Por ello, los trabajadores que aún se atreven a adquirir una vivienda se enfrentan a los altos precios de la oferta en el mercado inmobiliario de gran parte del estado y a las elevadas tasas de los créditos hipotecarios. 

El Fondo Monetario Internacional (FMI) estima que el costo de la vivienda en México ha aumentado en un promedio de 5.7 en lo que va del año, en contraste con el 2.44 por ciento de alza que registró en Colombia durante el mismo periodo y el 0.4  de reducción advertido en Chile.

De acuerdo con las cifras del Infonavit, en 2017 se colocaron apenas dos mil 699 créditos con subsidio federal, de los 80 mil 541 que esta institución tramitó en todo el país. Sin embargo, la misma dependencia federal reveló que el año pasado otorgó 14 mil 372 créditos inmobiliarios, dos mil 569 más de los que le habían solicitado (11 mil 803).

El Infonavit asegura que otorgó casi 78 mil créditos inmobiliarios más de los que les habían solicitado en 2017  en todo el país (533 mil 792 de 456 mil solicitudes).

Sin proyecto de vivienda
La política nacional de vivienda que el presidente Enrique Peña Nieto diseñó para su periodo gubernamental 2012-2018, que coordina la Secretaría de Desarrollo Agrario, Territorial y Urbano (Sedatu), rompió con la “horizontalización” con que hasta entonces se construían las casas-habitación en México, propiciando un mayor crecimiento urbano en las áreas periféricas de las ciudades del país.

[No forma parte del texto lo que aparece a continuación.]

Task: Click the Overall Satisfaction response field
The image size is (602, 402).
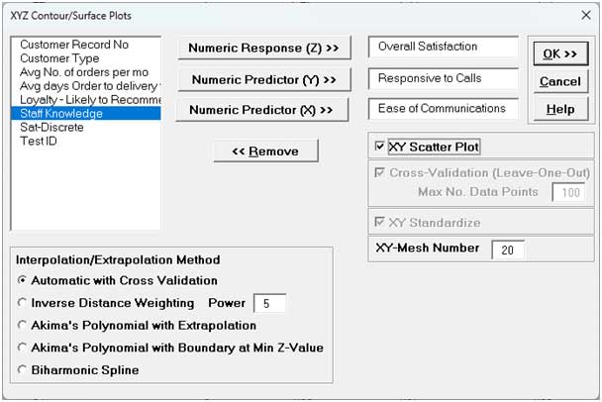Action: coord(443,47)
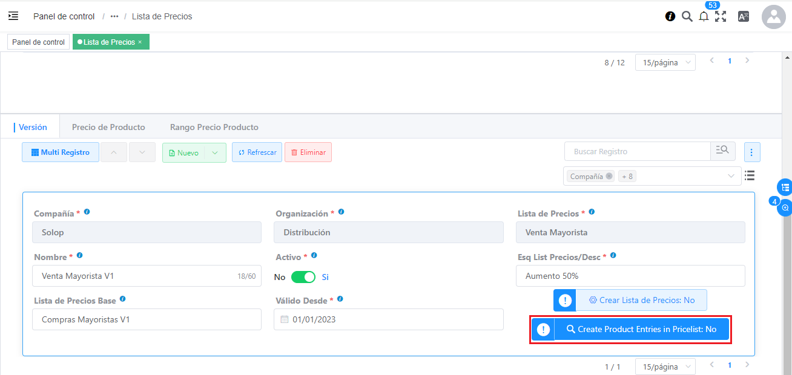Open the hamburger navigation menu icon

[13, 16]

La “verticalización”  –es decir, la construcción hacia arriba de los edificios y unidades habitacionales– llegó como solución a los rezagos de vivienda en todos los niveles sociales, según la propuesta de la Nueva Agenda Urbana (2016), sugerida por la Organización de las Naciones Unidas (ONU) en esta materia (ONU-Hábitat), pero en los hechos, dicha propuesta no se cumple, debido al elevado costo de las viviendas y de los créditos.

La Asociación de Desarrolladores Inmobiliarios (ADI, nacional) aseguran en sus proyecciones que en 2020 habrá siete mil 500 departamentos más en renta en la Ciudad de México (CDMX), que hoy construye poco más de tres mil, que en 2023 llegará a 10 mil 350 ya construidos y que tendrá 15 mil 400 más en desarrollo.

La ADI estima que de los nueve mil 900 millones de pesos de inversión que destinó al desarrollo de vivienda en renta en 2017, en 2023 llegará a 46 mil 600 millones de pesos. Para entonces se espera que el marco legal que ahora afina con la Sedatu, la Conavi y la Secretaría de Hacienda y Crédito Público (SHCP) pueda permitirle acceder a todos los solicitantes de vivienda en el país, desde el nivel social más bajo hasta el premiun.

Ante esta situación, las familias que viven en colonias marginadas y asentamientos irregulares de Sinaloa, quienes suman a más de 100 mil u 80 mil, según cuentas del gobierno estatal, saben que tendrán que seguir denodadamente por una vivienda digna porque en los proyectos de los gobiernos federal y estatal y los desarrolladores privados ellas están prácticamente excluidas.